**PROMPT:** Take the data below and extract the lines from the one with "Sparen an der" to the one with "Widerruf erklären (394, 2356)", inclusive, exactly as written.
:::::
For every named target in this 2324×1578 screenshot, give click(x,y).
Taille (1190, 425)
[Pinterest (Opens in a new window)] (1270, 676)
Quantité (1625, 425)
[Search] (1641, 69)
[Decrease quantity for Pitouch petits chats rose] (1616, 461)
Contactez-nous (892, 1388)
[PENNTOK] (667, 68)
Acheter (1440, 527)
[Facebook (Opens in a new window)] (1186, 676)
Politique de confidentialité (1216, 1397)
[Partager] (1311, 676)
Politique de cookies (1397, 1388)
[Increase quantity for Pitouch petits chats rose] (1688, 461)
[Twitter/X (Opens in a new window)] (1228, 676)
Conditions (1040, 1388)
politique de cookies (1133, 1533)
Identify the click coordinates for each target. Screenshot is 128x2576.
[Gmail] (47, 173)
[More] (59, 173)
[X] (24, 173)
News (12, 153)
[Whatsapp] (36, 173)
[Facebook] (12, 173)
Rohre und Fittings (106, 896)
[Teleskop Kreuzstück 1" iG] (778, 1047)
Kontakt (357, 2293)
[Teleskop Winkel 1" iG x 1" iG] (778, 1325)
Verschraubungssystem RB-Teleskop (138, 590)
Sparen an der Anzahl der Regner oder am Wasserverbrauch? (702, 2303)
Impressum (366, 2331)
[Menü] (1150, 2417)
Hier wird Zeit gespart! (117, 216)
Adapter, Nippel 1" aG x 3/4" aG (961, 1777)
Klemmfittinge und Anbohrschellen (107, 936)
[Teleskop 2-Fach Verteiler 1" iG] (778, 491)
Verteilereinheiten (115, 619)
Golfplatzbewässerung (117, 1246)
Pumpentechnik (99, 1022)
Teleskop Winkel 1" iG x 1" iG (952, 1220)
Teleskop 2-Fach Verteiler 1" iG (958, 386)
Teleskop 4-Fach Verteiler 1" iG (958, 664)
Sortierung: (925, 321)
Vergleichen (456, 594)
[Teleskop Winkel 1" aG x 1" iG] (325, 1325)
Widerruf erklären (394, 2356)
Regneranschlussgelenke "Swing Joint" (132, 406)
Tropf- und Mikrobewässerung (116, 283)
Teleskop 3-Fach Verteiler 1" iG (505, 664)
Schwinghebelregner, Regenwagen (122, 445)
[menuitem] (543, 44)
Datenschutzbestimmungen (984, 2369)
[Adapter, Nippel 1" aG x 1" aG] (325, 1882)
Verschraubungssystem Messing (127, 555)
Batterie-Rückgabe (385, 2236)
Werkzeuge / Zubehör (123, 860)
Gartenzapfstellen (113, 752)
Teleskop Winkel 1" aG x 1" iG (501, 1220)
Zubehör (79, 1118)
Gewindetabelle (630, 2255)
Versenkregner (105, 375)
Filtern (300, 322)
:::::
**PROBLEM SOLUTION:**
Sparen an der Anzahl der Regner oder am Wasserverbrauch? (702, 2303)
Impressum (366, 2331)
[Menü] (1150, 2417)
Hier wird Zeit gespart! (117, 216)
Adapter, Nippel 1" aG x 3/4" aG (961, 1777)
Klemmfittinge und Anbohrschellen (107, 936)
[Teleskop 2-Fach Verteiler 1" iG] (778, 491)
Verteilereinheiten (115, 619)
Golfplatzbewässerung (117, 1246)
Pumpentechnik (99, 1022)
Teleskop Winkel 1" iG x 1" iG (952, 1220)
Teleskop 2-Fach Verteiler 1" iG (958, 386)
Teleskop 4-Fach Verteiler 1" iG (958, 664)
Sortierung: (925, 321)
Vergleichen (456, 594)
[Teleskop Winkel 1" aG x 1" iG] (325, 1325)
Widerruf erklären (394, 2356)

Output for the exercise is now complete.